本質は長い時間の中に

   高1 蜩(aeriya)  2026年4月3日

 あらゆるものがカジュアルになり、様々な機器の圧倒的な便利さと引きかえに、面倒な手続きが消える時代のなかで、クラシック音楽は本当に伝統芸能化せずに生き延びられるのか、と心配したのが杞憂かのように、それはおしゃれなファッションになれる。世の中にはクラシック音楽は難しいと言う人がいる。その人たちが口をそろえて語るのは、一曲が長いので途中で退屈してしまう、まして暗く閉ざされたコンサート会場で長時間、物音ひとつ立てずにじっと座っているのは苦痛だ、ということである。私は、クラシック音楽の一部分を十五秒で流すような軽薄短小な文化に流されるべきではない。

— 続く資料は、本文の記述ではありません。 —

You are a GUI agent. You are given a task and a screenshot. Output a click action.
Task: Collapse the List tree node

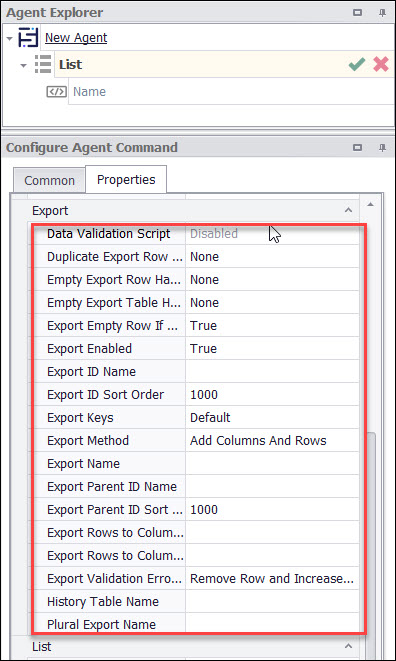pyautogui.click(x=24, y=66)
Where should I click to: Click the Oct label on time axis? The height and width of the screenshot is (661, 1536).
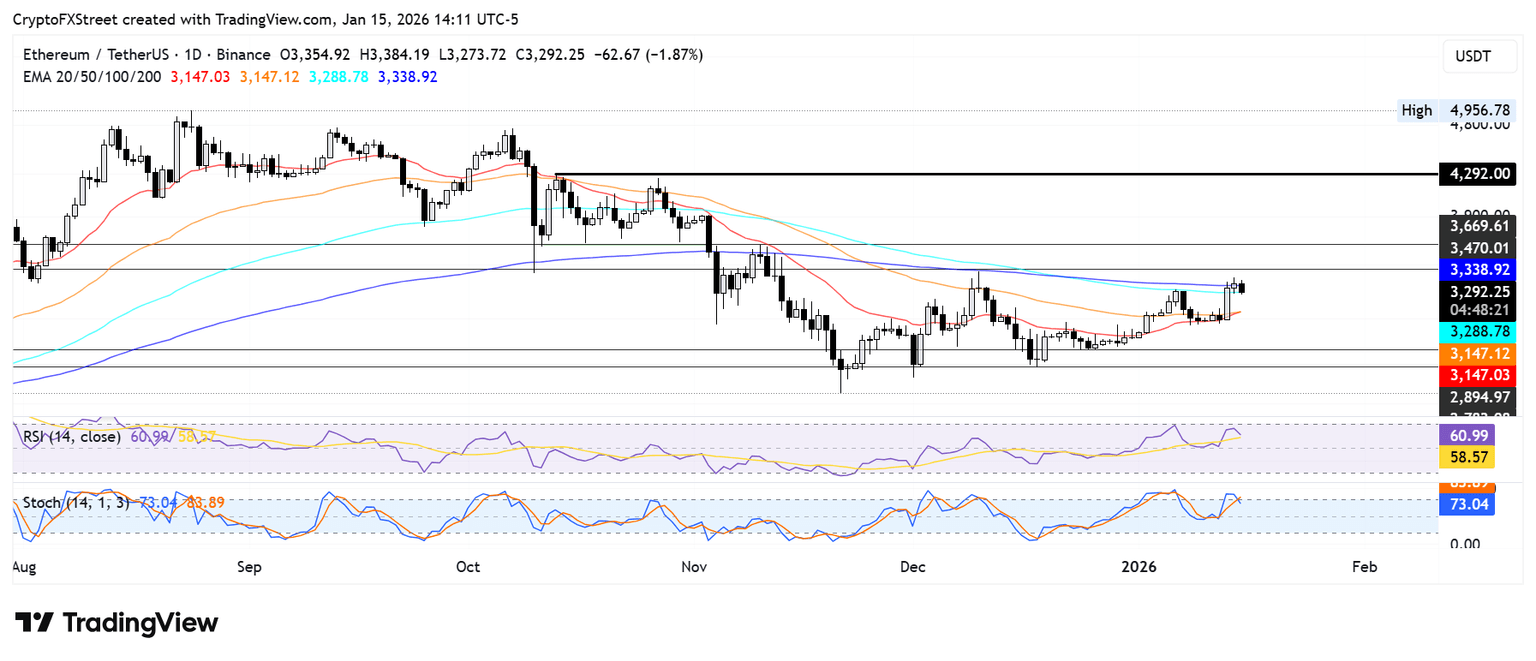coord(468,567)
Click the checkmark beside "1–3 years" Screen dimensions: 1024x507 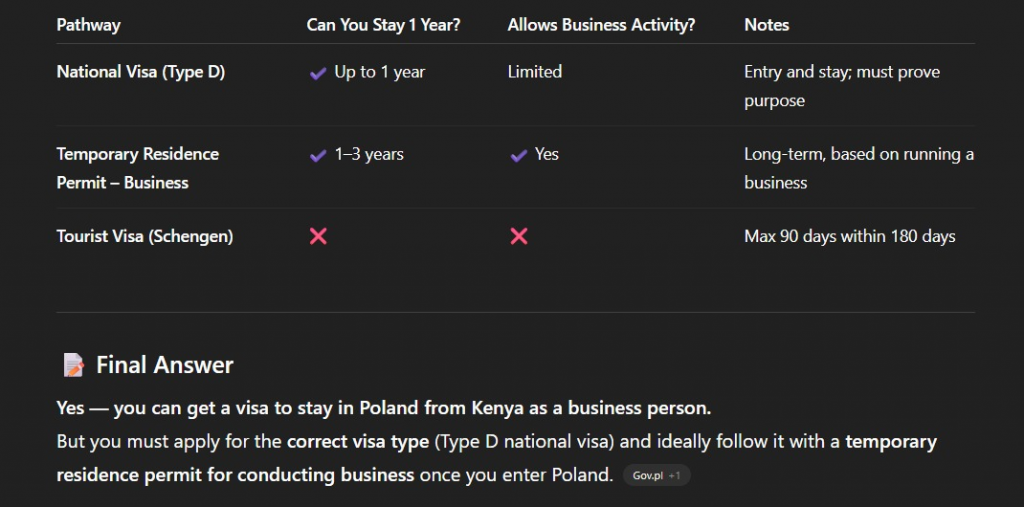(x=318, y=155)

 そのために第一の方法として物事の原点に還ることだ。勉強とは知識や考え方を身につけたり、思考力を高め、物事の解決を図る力をつける事を目的としている。しかし、その目標を見失っている人が多くいる。勉強をすることを好きな人はあまり居ないだろう。多くの人がこの苦行を早く終わらせたいと思ってやっているのではないだろうか。それがために、大部分の人がただ暗記、計算を「するだけ」の勉強法になってしまう。このやり方では、「身につけること」ではなく、早く勉強を「終わらせること」に目的がすり替わっている。これに気づかないまま、ひたすら知識を右から左に流していれば、決して「本来の目的」には達しない。その結果、「どれだけやっても一向に身につかない」「全くできないからもっと勉強が好きになれない」という悪循環に陥ってしまう。この状況を打破するためには一度、勉強をする意味について戻った考えた上で勉強するしかないだろう。私が中学時代にも似たようなことがあった。打楽器をやる上で三年間続ける練習は基礎練習だ。これは、ただひたすらリズムに合わせてスティックで練習台をたたくだけの練習だ。とても単純な練習だが「基礎」がつくだけあり、これを続ければ、基礎が着実に身につき、リズムを正確に刻めるようになる。しかし私のいたパートはこれを疎かにしすぎだった。やるとしても、合奏で他の楽器が指導されていて暇な時ぐらいだった。そのため、毎日基礎練を続ける習慣がだんだんなくなっていった。私が受験が終わり部活に戻った時には基礎練はほとんどしなくなっていた。そのため、最初の頃の演奏は散々であった。このように大抵うまくいかない事があれば、それは大本となる部分がずれているケースが多い。一度立ち止まって原点に立ち返ることは大切だ。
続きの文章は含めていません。